___ DATA IN THIS EXERCISE
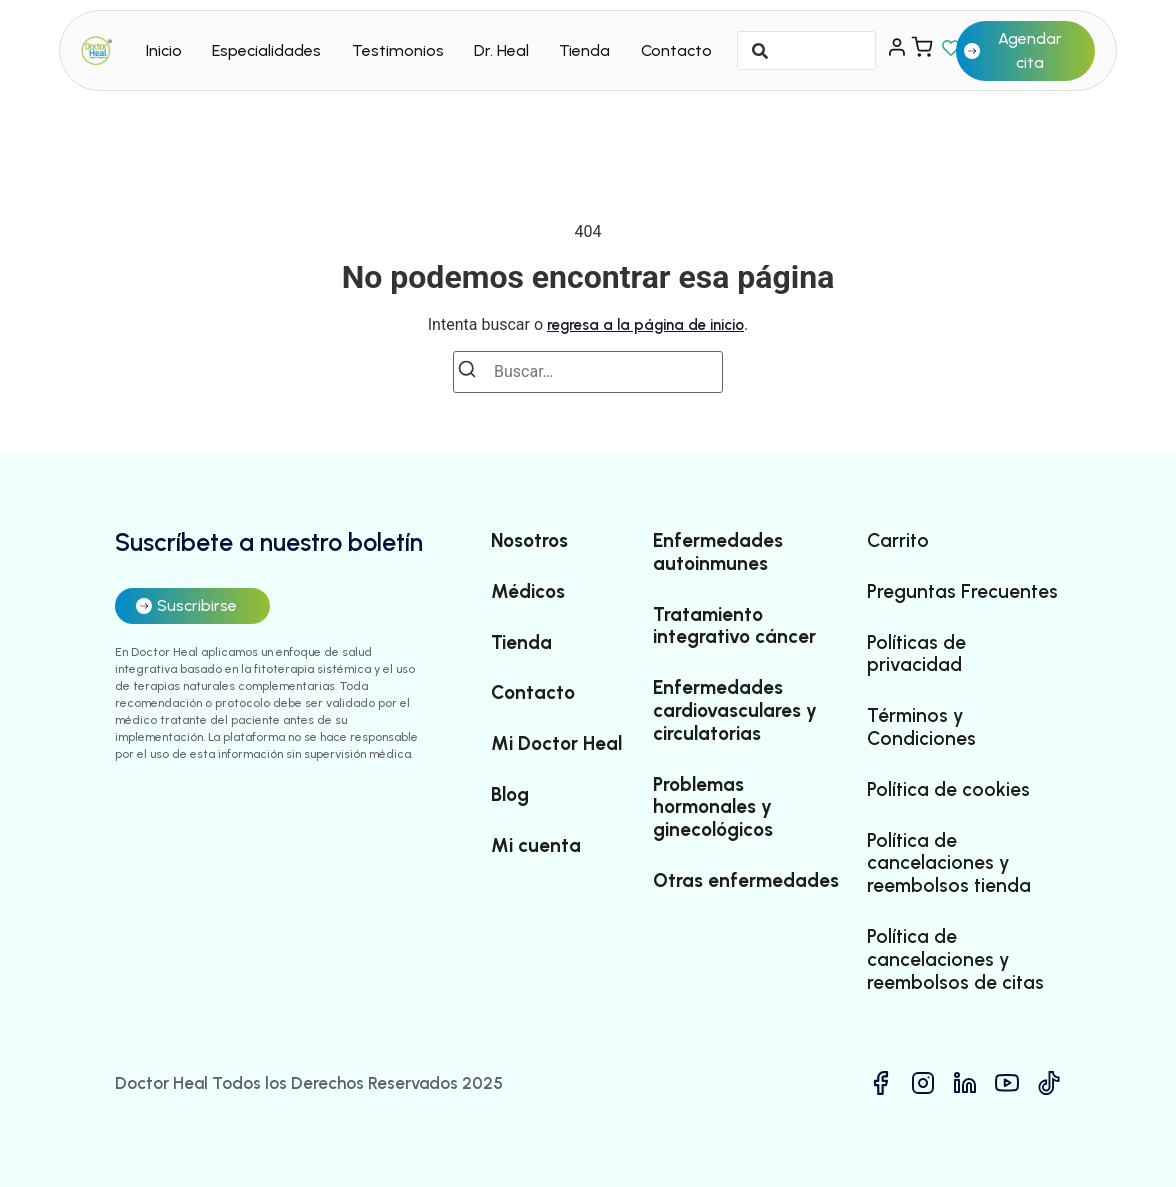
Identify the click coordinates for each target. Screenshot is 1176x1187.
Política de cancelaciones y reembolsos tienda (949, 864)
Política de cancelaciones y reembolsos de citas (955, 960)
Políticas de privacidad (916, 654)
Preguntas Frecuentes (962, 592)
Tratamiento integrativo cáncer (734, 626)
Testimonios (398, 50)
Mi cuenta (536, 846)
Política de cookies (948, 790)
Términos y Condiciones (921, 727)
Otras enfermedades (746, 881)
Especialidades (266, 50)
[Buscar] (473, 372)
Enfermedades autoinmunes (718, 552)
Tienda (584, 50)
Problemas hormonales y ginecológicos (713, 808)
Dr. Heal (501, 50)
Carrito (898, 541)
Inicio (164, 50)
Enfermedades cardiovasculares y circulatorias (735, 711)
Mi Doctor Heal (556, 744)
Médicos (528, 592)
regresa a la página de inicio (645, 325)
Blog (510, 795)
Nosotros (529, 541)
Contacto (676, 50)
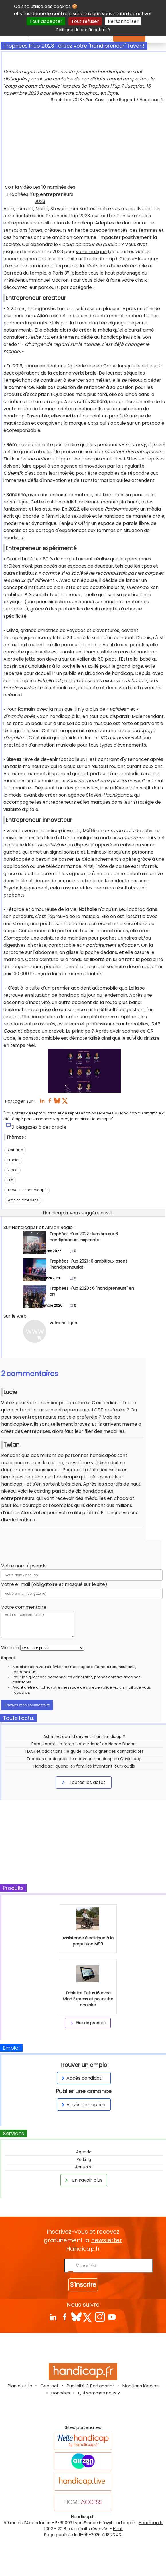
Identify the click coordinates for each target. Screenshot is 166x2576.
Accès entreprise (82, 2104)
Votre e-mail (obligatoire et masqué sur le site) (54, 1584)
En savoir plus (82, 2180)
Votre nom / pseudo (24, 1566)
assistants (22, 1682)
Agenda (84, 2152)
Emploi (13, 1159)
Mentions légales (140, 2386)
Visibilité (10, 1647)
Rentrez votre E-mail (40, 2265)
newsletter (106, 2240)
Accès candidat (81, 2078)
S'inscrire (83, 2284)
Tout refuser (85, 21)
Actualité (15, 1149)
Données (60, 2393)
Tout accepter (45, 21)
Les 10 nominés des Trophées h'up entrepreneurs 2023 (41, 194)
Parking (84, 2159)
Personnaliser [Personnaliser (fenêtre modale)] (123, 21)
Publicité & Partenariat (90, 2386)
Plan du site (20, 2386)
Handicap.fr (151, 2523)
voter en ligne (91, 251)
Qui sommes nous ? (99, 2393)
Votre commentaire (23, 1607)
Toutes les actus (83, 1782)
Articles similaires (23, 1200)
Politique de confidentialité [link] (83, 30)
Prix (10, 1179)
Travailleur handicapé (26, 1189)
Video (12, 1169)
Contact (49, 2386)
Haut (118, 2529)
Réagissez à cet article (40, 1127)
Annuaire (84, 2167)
______
**WHAT IS ASKED**. Rewrite the data as a numbered list, from its first line through the line containing "Preguntas Frecuentes (962, 592)", with both ends included. Omit blank lines and leave the pictures out.

**FULL OUTPUT**.
1. Identify the click coordinates for each target. Screenshot is 1176x1187.
2. Política de cancelaciones y reembolsos tienda (949, 864)
3. Política de cancelaciones y reembolsos de citas (955, 960)
4. Políticas de privacidad (916, 654)
5. Preguntas Frecuentes (962, 592)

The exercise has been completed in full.